I wanted to tear his head off and smash it to the pavement, at his arrogance. His lack of feeling confirmed he was not human.
“Why did you do that!” I said. “You had no right!” I could find no words. It was too horrible. “This is my land.”
“It had to be done.” he said. “It looks better.”
“Better than what? You had no right. This is my property.” I insisted. Everything was spinning. I could not see, for the tears.
He stood there with his back to me admiring his delinquency.
“Is Grace here?” I mumbled.. She was an administrator: he was the foreman.
“She’s over there,” he pointed. He called to her, like nothing was wrong. She walked toward my van. I was slipping away.
“Hi.” she said cheerfully. She was an arrogant woman with a perennial smirk. I wanted to lunge from my van and strangle her, as she did my garden. I was face to face with the Devil.

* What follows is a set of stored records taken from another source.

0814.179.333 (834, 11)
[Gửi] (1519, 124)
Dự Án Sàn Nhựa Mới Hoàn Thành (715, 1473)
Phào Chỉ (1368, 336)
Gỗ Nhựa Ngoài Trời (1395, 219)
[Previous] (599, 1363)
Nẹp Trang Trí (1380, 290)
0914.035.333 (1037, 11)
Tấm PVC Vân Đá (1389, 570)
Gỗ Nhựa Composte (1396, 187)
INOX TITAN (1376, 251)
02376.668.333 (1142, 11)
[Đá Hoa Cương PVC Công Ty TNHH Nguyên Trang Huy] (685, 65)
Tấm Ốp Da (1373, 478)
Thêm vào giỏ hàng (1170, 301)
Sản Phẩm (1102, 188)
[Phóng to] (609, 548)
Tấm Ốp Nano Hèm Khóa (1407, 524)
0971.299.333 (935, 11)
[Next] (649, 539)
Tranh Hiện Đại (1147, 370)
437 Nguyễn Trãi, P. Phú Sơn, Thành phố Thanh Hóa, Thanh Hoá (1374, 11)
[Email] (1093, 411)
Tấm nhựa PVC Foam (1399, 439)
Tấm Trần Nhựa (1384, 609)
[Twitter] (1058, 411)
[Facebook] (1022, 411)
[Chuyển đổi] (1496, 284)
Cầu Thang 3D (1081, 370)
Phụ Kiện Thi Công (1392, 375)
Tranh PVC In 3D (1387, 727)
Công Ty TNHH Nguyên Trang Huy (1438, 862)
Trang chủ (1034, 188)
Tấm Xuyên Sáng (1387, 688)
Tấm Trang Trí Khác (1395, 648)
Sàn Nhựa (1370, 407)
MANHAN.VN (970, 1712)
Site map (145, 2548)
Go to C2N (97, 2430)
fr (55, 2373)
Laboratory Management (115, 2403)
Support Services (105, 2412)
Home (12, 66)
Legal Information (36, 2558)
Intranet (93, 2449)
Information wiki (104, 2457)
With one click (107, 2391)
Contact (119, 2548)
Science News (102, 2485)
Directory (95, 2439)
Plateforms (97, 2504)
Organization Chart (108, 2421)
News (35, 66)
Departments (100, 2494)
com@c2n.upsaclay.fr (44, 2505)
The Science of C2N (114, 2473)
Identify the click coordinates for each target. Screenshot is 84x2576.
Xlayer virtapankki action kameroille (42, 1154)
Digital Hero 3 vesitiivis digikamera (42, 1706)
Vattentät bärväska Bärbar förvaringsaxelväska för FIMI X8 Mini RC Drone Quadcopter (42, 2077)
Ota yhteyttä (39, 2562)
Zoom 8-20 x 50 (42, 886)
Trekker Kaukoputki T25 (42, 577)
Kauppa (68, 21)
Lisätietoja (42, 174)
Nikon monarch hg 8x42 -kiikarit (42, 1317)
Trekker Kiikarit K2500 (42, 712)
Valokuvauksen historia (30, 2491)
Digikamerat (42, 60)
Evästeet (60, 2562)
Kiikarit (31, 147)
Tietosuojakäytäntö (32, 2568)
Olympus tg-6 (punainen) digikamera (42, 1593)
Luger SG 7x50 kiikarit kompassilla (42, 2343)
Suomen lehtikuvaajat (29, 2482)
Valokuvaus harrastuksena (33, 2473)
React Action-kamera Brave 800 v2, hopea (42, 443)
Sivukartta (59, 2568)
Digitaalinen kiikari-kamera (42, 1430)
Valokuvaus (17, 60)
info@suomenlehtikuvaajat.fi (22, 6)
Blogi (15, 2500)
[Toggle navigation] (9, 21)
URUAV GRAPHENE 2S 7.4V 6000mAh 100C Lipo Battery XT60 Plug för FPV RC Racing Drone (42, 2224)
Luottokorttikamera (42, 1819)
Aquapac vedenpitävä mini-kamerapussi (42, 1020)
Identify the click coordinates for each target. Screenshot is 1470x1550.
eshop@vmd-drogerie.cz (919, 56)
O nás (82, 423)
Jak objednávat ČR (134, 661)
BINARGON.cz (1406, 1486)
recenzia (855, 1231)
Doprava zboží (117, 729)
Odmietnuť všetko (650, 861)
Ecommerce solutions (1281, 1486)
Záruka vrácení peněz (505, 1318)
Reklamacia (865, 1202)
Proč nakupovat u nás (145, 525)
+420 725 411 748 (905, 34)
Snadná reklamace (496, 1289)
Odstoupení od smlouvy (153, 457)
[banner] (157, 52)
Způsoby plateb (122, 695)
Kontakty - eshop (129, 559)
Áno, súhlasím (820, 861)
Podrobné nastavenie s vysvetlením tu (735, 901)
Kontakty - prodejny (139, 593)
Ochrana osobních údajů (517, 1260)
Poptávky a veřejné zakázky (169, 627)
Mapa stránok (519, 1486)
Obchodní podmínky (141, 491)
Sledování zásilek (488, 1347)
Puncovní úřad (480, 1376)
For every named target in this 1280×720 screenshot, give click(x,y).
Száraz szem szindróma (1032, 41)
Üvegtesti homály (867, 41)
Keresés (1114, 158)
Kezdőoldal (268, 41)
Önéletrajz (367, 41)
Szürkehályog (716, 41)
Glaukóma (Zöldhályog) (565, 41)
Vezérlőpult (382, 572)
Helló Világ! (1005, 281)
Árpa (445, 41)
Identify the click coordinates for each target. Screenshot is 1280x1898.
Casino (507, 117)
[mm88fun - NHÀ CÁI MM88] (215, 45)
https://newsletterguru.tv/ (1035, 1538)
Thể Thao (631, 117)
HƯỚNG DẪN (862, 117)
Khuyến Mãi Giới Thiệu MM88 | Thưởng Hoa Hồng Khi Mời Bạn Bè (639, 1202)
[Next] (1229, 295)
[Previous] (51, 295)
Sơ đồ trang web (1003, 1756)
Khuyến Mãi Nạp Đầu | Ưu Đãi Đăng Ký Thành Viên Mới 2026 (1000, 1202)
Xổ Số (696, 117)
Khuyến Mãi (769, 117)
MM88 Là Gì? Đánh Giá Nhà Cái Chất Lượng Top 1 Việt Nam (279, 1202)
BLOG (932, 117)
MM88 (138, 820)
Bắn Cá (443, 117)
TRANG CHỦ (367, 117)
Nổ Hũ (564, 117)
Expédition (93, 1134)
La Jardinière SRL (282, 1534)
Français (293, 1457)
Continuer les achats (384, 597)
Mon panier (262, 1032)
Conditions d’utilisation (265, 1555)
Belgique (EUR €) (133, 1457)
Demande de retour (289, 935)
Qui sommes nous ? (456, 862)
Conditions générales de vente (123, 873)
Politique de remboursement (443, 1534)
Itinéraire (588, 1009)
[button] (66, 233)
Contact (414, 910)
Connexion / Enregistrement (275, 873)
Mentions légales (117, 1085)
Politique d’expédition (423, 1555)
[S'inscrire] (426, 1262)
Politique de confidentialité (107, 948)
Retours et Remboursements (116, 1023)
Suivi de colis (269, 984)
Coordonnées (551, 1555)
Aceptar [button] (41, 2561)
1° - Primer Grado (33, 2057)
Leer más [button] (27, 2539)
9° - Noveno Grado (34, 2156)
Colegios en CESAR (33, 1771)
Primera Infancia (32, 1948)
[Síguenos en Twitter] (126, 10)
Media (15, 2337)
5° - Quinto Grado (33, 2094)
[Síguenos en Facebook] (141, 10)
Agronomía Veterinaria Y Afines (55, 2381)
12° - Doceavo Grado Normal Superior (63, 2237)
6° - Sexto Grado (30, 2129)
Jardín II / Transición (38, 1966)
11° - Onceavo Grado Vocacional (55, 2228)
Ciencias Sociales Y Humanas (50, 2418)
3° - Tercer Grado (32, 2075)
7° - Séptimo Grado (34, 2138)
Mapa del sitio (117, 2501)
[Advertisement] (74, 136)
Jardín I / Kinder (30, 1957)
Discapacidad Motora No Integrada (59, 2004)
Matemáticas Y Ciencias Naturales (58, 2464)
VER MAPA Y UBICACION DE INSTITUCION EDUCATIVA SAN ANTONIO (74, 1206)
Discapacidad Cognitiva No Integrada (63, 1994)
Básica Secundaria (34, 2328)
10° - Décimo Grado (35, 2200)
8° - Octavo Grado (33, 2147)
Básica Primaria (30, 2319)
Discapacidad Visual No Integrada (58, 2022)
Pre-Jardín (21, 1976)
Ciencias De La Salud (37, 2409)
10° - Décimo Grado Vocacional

“What did you do to my yard? “. I said. “How could you do that?”
“Your neighbors like it.” she smiled.
“You talked to my neighbors, but you didn’t call me?” I said. “Why did you do this? This is my property!”
“In this Program,” she said, “we must make the house better. This is better.”
“No! No, this is not better.” I said. “You trim a hedge, you don’t demolish a yard. You had no permission to touch my yard! This is my property! You had no right!”
The two stood against my van, ignoring me, prattling, “It looks good. This is the least of your worries. You should be grateful. People have a lot more to worry about than something like this. You have a lot more to worry about than this.” They were arrogant ego-maniacs, trampling on property rights and choice, in the name of charity. I was revolted by their smug self-righteousness.
There was nothing I could do: it was all gone! My ability to function, in a wheelchair, living alone, on a busy street, was gone! It was no longer safe, secure, or private. The damage was irreversible. As a person with multiple melanomas, there was no longer shelter from the sun. The firm rocky surface for my wheelchair, exists no longer. They didn’t get it!!!
I guess the church trashed my yard because they had 10 volunteers from Alabama with nothing to do. The building materials were not delivered until 3:15 p.m., long after my yard was demolished by men with axes. They obliterated my present and my past, to provide busy work.
I lost my home to a terrifying natural event. I lost my environment to terrifying control freaks feigning charity. Beware of do-gooders with axes! They will tear your heart out!